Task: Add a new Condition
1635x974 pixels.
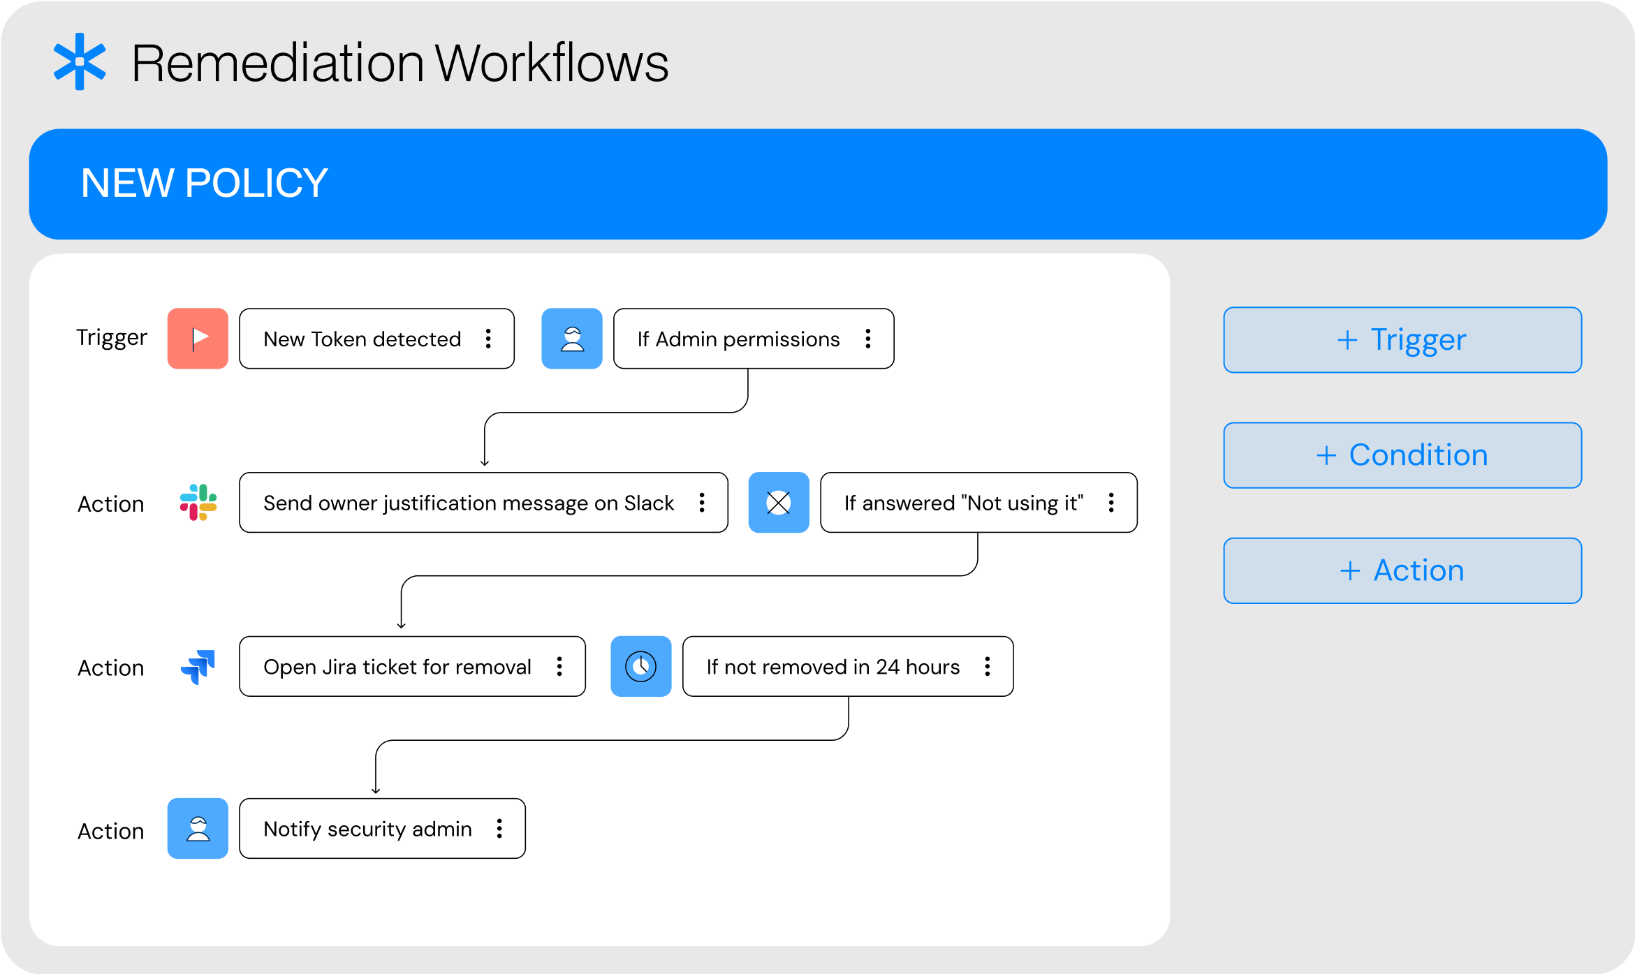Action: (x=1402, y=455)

+ + + + + + +

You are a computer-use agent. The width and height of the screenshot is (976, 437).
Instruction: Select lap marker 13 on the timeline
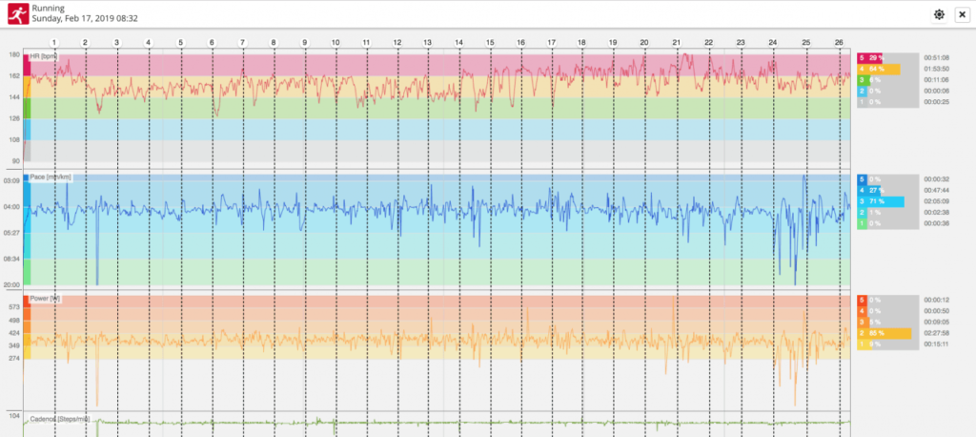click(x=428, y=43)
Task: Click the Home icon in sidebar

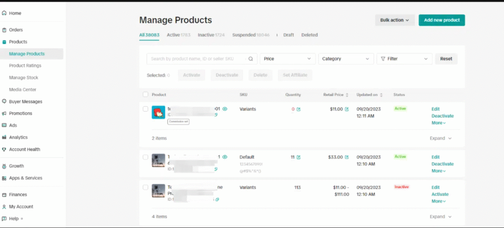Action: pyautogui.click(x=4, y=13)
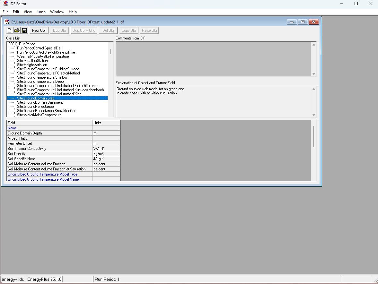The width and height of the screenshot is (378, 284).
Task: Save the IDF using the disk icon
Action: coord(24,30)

+ + + + + + +

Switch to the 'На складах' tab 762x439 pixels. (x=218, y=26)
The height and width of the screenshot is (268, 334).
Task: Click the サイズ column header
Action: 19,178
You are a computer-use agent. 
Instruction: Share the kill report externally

+ + + + + + +

What to work on. Look above for the line with "Switch to the" and the line with "Instruction: Share the kill report externally"; transcribe both and all lines in between, exactly, and nothing else.

Your solution.
Switch to the 'На складах' tab 762x439 pixels. (x=218, y=26)
The height and width of the screenshot is (268, 334).
Task: Click the サイズ column header
Action: 19,178
You are a computer-use agent. 
Instruction: Share the kill report externally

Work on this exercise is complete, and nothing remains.